I am trying to find a proof that any finite cell complex $X = \bigcup_{i=0}^nX_n$ is homotopy equivalent to a regular complex $Y$, where a complex is regular if each attaching map is an embedding.
I cannot find a reference with a proof of this fact. I believe that I've seen it given as an exercise. It seems that $Y$ will need to have many more cells than $X$. But I'm having trouble defining the attaching maps for $Y$.
Let $\varphi_{\alpha} : S^k \to X_k$ be an attaching map for $X$. If I remember correctly, the exercise said to consider the map $\psi_{\alpha} : S^k \to X_k \times D^{k+1}$ given by $\psi(x) =(\varphi(x),x). $ Certainly this would be injective, but it doesn't make much sense as an attaching map for $Y$. So I'm not sure how to use it to construct $Y$.

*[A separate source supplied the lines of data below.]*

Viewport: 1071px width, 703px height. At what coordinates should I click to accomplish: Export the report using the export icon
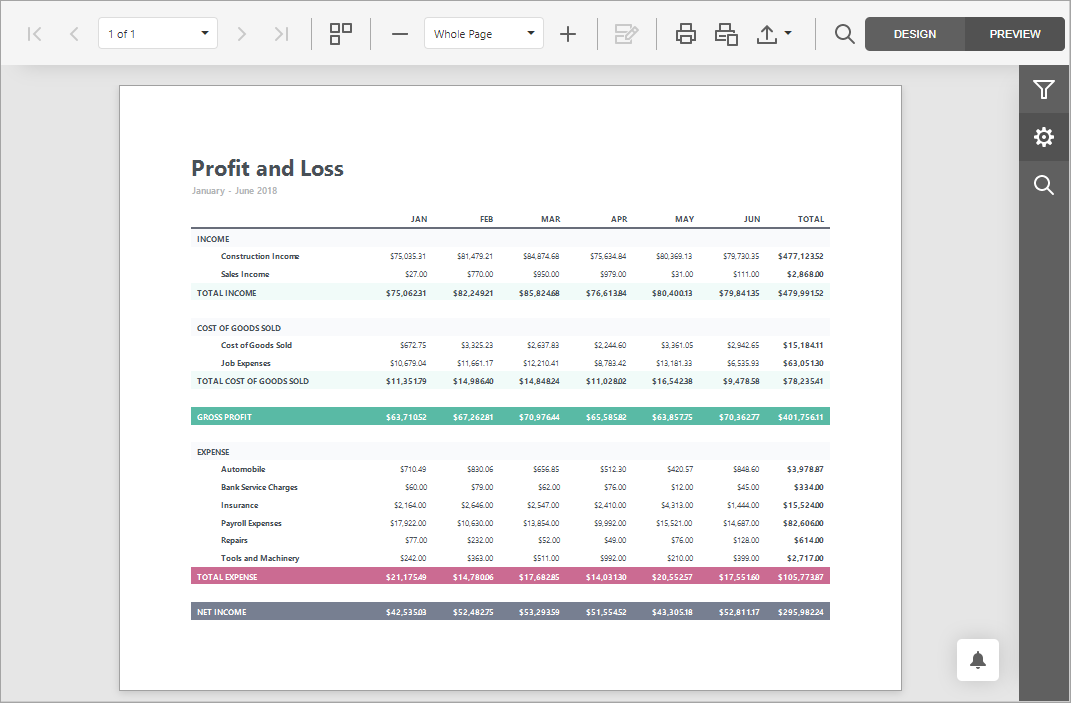[x=768, y=33]
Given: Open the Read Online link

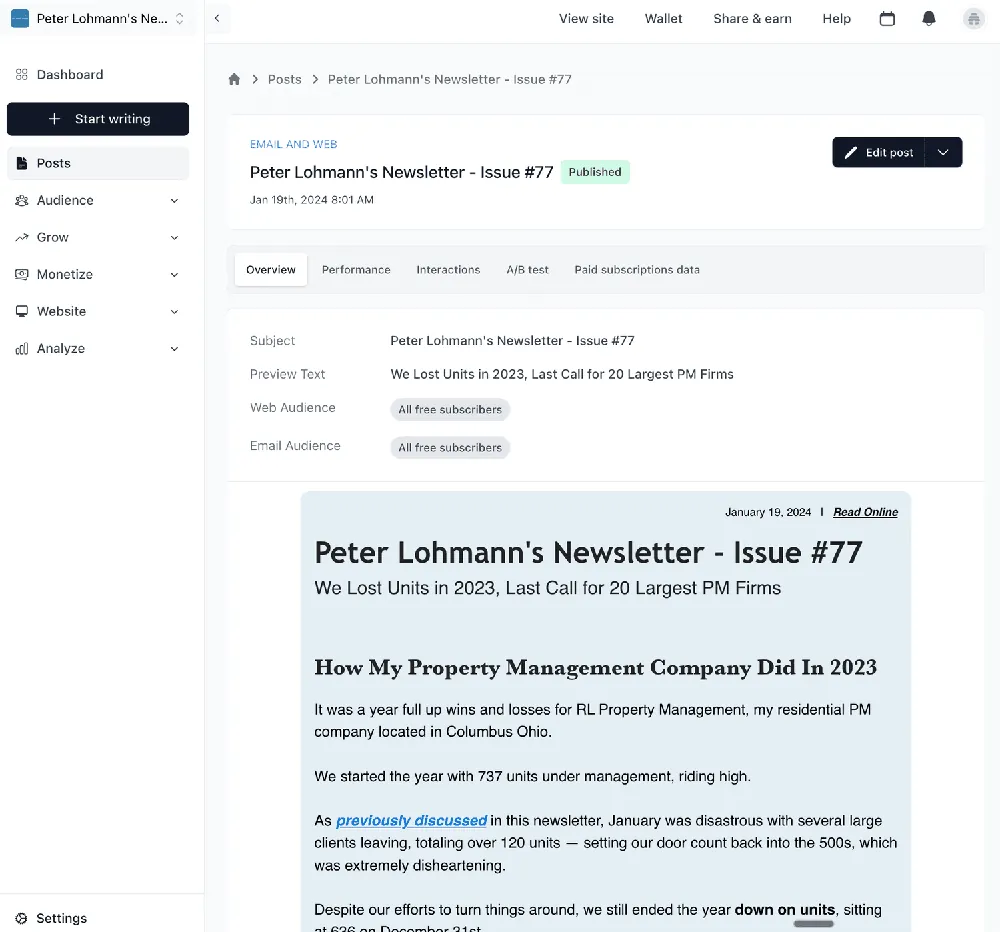Looking at the screenshot, I should coord(865,512).
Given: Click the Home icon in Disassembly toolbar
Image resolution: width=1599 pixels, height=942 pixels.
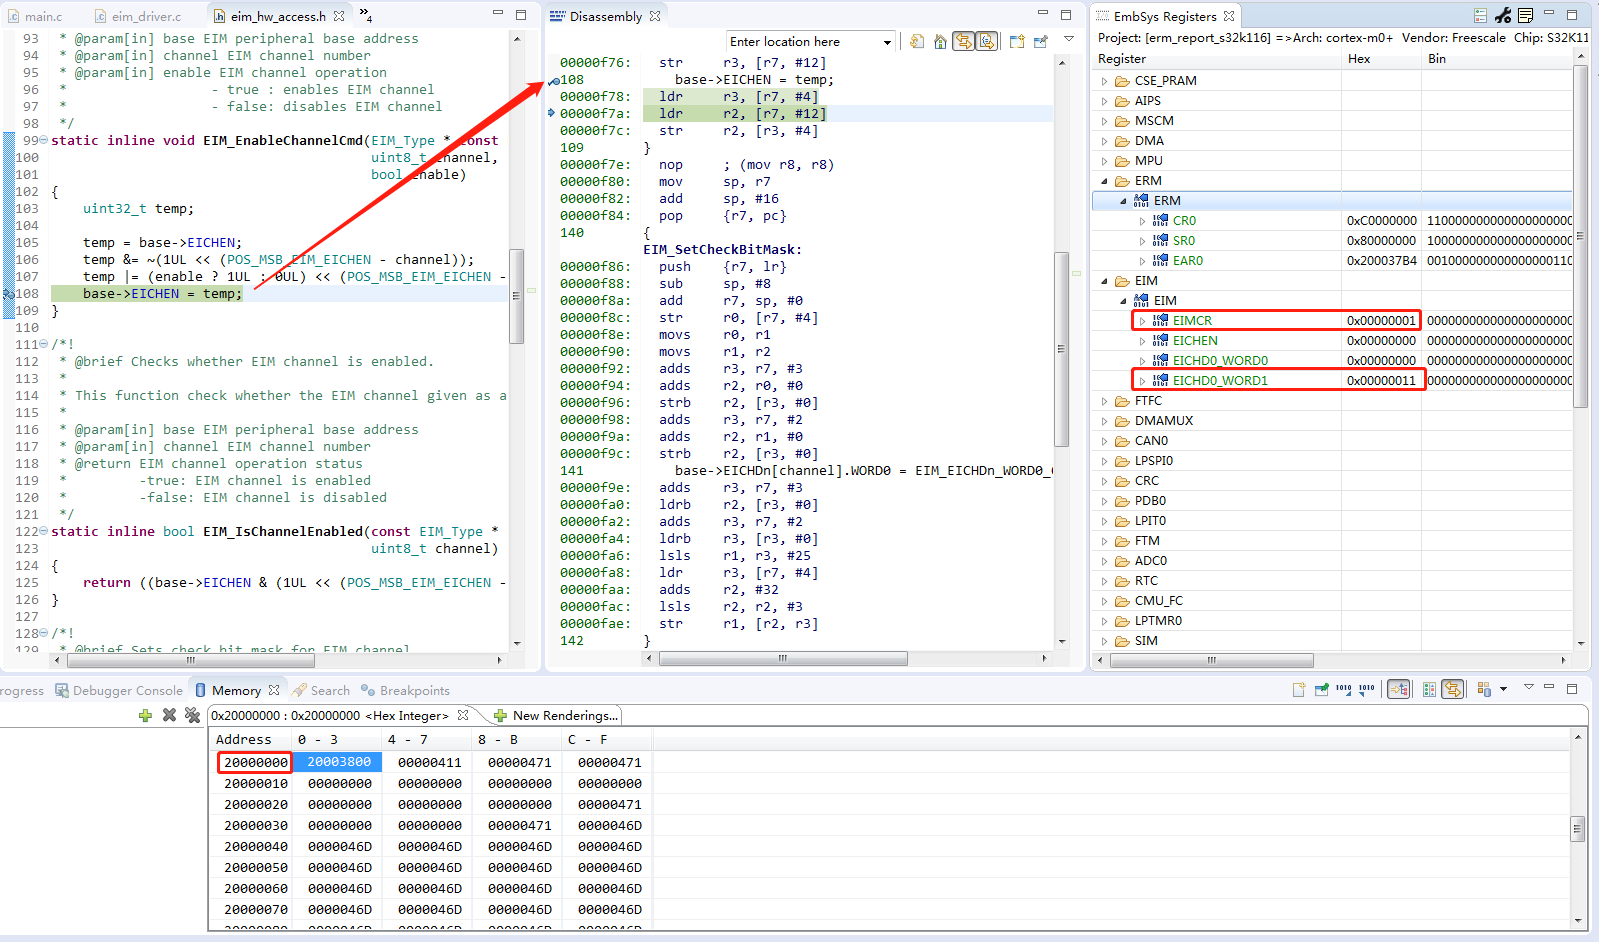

Any help would be much appreciated.
NOTE: I am aware that Hatcher has a proof that every cell complex is homotopy equivalent to a simplicial complex and that any simplicial complex is regular. He relies on the simplicial approximation theorem and modifies constructions such as the mapping cone specifically to prove equivalence to a simplicial complex. I am asking for a direct proof where all we wish to prove is homotopy equivalence to a regular complex. I believe that one need not have to go through the machinery Hatcher does for my question.
Best Answer
I think that you are correct in the hint that you're remembering that the exercise told you to consider.
My idea is that, using this hint, you ought to be able to proceed inductively in constructing the regular complex $Y$.
Start by looking at all attaching maps $\varphi_{\alpha}:S^{\alpha} \rightarrow X_0$ onto the $0$-skeleton for $X$. Since $X$ is finite, these can be listed: $\{\varphi_{\alpha_1},...,\varphi_{\alpha_r}\}$.
Now, as you suggest, for each of these we wish to somehow consider instead the map $S^{\alpha} \rightarrow X_0 \times D^{\alpha+1}$, because this would be injective. What we therefore do is, for each $\alpha_1,...,\alpha_r$, take the successive product of $X_0$ with each of the $D^{{\alpha_i}+1}$s. This results in a space
$$Y_0 := X_0 \times D^{{\alpha_1}+1} \times....\times D^{{\alpha_r}+1}.$$
We can now use the standard cellular decomposition of $D^{k+1}$ to obtain a cellular decomposition of the product above. This is the "bottom" of our new regular complex $Y$. It is not the $0$-skeleton for our CW-complex $Y$, but it is homotopy equivalent to the $0$-skeleton of $X$. As such, we do indeed mildly abuse notation by calling this thing $Y_0$.
We then proceed with attaching cells to this product via the maps $\psi_{\alpha}$ as you suggest above. Importantly, we proceed as we normally would when we construct a CW-complex. We first attach the $1$-cells, and procede with $2$-cells, etc.
It is important to note a couple of things at this point.
We have certainly dealt with all attaching maps for the $1$-skeleton of $X$ at this point. What this means is that this process can indeed now be iterated; we look at attaching maps onto $X_1$, take whatever products we need to take with disks D^{\alpha}$ in order that these maps will be injective, and continue.
Importantly what we have constructed (and what we construct inductively in subsequent steps) is homotopy equivalent to $X_0$, $X_1$ and so on. It is indeed easy enough to see that the product $X_0 \times D^{{\alpha_1}+1} \times....\times D^{{\alpha_r}+1}$ is homotopy equivalent to $X_0$, but what about the next steps? We wish to see that $Y_1$ is homotopy equivalent to $X_1$. This can be seen in a few different ways, but the simplest for these purposes is just to state the following lemma (which I state rather wordily):
Now what we're essentially doing is replacing $X_0$ with the homotopy equivalent $Y_0$, and attaching each $1$-cell to this new thing. Utilising the above lemma for each cell we attach gives that the resulting space is homotopy equivalent to $X_1$. We now "fatten up" this resulting space in exactly the same manner as how we "fattened up" $X_0$, by taking products with disks. Taking products with disks trivially results in a homotopy equivalent space, and what we end up with is the space which we will label $Y_1$; homotopy equivalent to $X_1$.
I think that iteratively doing this should complete the proof.
I should note that whilst the $Y_0$ and $Y_1$ which I mention above are certainly not the $0$ or $1$ skeletons for the space $Y$, there is nevertheless a natural $CW$-complex structure available for $Y$ which is obtained by using the standard cellular decomposition of the disks $D^k$, and this is then indeed a regular complex.